Paper
18 December 2003 Experimental congruence of interval scale production from paired comparisons and ranking for image evaluation
Author Affiliations +
Proceedings Volume 5294, Image Quality and System Performance; (2003) https://doi.org/10.1117/12.526623
Event: Electronic Imaging 2004, 2004, San Jose, California, United States
Abstract
Image evaluation tasks are often conducted using paired comparisons or ranking. To elicit interval scales, both methods rely on Thurstone's Law of Comparative Judgment in which objects closer in psychological space are more often confused in preference comparisons by a putative discriminal random process. It is often debated whether paired comparisons and ranking yield the same interval scales. An experiment was conducted to assess scale production using paired comparisons and ranking.
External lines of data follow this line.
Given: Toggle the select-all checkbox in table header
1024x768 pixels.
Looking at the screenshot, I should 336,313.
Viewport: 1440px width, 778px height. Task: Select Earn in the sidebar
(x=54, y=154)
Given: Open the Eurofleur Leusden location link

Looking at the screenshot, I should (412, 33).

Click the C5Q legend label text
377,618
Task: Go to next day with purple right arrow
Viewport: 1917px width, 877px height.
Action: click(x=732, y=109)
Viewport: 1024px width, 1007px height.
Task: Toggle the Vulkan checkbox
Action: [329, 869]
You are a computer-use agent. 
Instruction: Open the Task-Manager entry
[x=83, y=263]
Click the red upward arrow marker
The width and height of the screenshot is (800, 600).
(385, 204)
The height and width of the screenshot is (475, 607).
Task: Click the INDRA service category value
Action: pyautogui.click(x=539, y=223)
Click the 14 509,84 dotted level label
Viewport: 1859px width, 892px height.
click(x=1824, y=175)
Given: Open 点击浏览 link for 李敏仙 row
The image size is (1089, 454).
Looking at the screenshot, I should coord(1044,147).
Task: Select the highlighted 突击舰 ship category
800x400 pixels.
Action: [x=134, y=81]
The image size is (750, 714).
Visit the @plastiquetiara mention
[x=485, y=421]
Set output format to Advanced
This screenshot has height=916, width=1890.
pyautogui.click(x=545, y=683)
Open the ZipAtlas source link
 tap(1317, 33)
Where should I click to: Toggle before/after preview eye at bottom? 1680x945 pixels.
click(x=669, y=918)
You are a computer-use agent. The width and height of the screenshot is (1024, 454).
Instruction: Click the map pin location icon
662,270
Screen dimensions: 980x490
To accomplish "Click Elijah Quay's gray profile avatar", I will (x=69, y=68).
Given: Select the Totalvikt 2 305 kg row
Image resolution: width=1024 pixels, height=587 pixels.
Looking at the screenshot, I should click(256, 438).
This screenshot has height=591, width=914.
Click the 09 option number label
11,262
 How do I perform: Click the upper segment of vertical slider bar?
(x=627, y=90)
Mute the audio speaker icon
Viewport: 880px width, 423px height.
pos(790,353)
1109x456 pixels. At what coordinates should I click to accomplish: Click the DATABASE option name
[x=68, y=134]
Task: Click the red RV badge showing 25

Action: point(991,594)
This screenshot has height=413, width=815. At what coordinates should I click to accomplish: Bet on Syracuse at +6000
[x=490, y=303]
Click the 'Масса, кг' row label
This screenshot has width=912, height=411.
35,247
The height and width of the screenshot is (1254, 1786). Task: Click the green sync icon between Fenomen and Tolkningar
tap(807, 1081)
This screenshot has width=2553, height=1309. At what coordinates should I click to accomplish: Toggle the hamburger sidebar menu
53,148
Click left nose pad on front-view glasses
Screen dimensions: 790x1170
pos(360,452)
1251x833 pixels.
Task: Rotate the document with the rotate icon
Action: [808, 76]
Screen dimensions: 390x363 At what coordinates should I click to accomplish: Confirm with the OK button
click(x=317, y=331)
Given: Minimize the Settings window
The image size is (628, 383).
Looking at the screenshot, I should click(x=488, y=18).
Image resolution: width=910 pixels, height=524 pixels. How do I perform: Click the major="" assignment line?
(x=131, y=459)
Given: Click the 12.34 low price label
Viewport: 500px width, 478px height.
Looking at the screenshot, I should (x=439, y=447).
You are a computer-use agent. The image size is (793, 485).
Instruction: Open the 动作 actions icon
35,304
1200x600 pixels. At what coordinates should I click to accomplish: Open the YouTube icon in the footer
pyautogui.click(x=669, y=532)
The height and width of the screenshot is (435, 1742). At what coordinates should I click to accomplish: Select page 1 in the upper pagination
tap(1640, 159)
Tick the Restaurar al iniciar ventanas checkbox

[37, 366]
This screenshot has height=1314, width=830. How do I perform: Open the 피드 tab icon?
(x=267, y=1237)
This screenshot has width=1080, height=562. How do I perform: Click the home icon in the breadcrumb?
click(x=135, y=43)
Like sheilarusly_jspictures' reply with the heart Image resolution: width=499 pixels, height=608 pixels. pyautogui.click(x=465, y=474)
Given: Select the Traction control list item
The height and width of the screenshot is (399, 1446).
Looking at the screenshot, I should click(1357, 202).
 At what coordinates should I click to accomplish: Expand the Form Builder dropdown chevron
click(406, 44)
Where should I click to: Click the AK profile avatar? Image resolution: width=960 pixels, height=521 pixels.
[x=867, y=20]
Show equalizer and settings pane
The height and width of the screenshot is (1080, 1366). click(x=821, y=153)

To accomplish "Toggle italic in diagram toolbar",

For this experiment a Pioneer Plasma Display and Apple Cinema Display were used for stimulus presentation. Observers performed rank order and paired comparisons tasks on both displays. For each of five scenes, six images were created by manipulating attributes such as lightness, chroma, and hue using six different settings. The intention was to simulate the variability from a set of digital cameras or scanners. Nineteen subjects, (5 females, 14 males) ranging from 19-51 years of age participated in this experiment. Using a paired comparison model and a ranking model, scales were estimated for each display and image combination yielding ten scale pairs, ostensibly measuring the same psychological scale. The Bradley-Terry model was used for the paired comparisons data and the Bradley-Terry-Mallows model was used for the ranking data. Each model was fit using maximum likelihood estimation and assessed using likelihood ratio tests. Approximate 95% confidence intervals were also constructed using likelihood ratios. Model fits for paired comparisons were satisfactory for all scales except those from two image/display pairs; the ranking model fit uniformly well on all data sets. Arguing from overlapping confidence intervals, we conclude that paired comparisons and ranking produce no conflicting decisions regarding ultimate ordering of treatment preferences, but paired comparisons yield greater precision at the expense of lack-of-fit.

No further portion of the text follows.